Task goal
Find each line of the data below that contains the word "Choose" and copy those lines.

Excerpted data
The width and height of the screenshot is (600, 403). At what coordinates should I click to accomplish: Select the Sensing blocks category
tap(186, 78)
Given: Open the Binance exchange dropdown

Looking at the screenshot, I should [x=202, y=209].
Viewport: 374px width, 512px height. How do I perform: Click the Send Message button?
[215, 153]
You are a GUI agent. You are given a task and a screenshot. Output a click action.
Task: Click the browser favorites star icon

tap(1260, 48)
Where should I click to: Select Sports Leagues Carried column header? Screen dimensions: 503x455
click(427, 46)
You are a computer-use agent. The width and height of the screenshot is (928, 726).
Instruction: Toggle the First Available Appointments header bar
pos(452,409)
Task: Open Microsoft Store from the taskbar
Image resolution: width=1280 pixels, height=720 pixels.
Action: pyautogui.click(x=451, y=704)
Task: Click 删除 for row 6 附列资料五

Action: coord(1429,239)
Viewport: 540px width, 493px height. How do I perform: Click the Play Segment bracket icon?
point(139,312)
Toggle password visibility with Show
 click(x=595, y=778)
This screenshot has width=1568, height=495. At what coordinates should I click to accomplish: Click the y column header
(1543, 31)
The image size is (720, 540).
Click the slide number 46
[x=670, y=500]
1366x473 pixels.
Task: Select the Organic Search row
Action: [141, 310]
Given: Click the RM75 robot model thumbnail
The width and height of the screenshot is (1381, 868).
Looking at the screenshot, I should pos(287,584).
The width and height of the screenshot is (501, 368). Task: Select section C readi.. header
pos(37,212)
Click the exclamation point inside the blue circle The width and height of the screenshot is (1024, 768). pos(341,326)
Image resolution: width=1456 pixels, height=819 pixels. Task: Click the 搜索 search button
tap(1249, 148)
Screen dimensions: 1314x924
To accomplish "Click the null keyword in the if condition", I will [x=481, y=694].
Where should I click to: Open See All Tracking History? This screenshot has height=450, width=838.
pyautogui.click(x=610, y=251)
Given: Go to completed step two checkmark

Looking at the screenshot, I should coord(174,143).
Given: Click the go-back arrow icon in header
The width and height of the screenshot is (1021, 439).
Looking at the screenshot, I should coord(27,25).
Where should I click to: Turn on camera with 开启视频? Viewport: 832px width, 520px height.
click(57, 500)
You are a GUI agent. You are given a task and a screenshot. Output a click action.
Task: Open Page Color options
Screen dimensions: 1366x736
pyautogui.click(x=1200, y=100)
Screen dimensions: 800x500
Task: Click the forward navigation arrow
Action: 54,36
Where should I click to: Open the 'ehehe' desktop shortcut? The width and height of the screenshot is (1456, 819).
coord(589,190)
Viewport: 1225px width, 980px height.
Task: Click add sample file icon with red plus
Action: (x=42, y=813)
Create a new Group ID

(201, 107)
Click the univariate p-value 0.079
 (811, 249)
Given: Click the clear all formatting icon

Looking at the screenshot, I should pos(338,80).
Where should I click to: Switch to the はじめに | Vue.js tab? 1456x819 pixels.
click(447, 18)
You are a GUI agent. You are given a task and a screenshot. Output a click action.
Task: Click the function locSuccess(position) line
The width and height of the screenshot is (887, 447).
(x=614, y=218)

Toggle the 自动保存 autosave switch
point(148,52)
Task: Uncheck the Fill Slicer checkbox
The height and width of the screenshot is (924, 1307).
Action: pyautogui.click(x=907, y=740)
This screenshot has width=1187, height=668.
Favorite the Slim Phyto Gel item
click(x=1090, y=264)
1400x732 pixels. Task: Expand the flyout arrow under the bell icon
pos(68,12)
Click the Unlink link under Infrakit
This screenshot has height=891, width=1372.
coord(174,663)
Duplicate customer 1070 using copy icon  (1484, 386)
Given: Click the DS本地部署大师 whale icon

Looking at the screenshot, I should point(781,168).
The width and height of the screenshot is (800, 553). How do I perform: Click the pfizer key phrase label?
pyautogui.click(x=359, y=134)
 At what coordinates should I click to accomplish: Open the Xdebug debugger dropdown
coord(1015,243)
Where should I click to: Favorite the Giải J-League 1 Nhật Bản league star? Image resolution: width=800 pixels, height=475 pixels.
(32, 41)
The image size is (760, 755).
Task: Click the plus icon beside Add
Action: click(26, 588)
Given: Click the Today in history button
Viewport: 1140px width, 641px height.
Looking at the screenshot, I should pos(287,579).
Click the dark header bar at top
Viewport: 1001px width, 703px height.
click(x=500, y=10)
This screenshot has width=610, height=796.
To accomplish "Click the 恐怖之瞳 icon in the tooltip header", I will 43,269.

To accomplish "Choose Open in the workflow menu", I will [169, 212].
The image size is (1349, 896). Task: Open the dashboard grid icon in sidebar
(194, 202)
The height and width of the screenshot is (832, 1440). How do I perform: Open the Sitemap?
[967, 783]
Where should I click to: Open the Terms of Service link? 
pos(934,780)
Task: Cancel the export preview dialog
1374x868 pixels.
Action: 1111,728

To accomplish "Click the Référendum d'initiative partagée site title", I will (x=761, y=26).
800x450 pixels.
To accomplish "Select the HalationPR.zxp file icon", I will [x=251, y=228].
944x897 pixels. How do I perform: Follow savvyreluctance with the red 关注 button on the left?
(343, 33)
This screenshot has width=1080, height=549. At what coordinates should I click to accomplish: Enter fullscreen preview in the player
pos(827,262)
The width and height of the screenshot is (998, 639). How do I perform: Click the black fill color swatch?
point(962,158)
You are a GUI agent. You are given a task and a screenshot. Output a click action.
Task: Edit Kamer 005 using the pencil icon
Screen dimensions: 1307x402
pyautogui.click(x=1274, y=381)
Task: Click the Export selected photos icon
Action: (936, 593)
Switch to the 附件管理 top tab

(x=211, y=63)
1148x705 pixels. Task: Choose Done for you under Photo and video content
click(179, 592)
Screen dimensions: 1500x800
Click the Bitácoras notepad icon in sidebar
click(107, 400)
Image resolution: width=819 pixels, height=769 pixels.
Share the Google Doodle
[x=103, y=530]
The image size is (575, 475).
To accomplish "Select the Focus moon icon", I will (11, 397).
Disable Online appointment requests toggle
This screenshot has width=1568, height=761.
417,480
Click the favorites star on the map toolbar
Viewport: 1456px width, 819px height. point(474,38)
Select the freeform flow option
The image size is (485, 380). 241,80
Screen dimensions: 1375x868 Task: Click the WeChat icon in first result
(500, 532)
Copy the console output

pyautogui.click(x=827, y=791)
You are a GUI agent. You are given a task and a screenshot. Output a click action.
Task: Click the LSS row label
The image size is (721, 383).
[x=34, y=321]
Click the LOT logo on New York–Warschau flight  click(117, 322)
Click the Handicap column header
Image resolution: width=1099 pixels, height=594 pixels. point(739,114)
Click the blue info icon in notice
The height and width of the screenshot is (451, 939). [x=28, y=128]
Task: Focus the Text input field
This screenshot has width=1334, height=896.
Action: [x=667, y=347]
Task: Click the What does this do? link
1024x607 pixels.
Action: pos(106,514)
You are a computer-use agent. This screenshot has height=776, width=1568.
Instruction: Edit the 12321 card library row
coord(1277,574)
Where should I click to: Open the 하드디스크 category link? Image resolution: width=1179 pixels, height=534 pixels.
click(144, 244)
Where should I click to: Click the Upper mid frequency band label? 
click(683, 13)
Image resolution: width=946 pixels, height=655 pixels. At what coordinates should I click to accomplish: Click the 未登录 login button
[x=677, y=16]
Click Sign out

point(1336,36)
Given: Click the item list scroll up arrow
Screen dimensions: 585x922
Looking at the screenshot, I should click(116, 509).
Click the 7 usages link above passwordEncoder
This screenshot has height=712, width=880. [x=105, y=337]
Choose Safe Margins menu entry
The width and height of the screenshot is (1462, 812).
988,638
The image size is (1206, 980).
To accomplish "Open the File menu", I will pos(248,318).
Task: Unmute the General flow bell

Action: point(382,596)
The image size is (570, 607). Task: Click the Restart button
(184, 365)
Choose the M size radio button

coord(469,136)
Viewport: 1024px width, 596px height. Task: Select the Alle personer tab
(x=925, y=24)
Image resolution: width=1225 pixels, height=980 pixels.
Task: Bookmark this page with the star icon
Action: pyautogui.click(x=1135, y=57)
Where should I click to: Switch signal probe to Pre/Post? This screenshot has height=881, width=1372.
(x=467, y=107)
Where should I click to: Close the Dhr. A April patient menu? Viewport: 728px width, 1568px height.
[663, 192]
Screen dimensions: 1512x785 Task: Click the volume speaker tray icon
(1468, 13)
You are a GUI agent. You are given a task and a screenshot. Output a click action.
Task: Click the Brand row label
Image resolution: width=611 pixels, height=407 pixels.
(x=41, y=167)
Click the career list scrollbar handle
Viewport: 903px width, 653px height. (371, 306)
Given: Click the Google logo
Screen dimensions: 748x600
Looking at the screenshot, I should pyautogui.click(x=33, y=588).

Written response
To accomplish "Choose Open in the workflow menu", I will [169, 212].
1148x705 pixels. Task: Choose Done for you under Photo and video content
Choose Safe Margins menu entry
Choose the M size radio button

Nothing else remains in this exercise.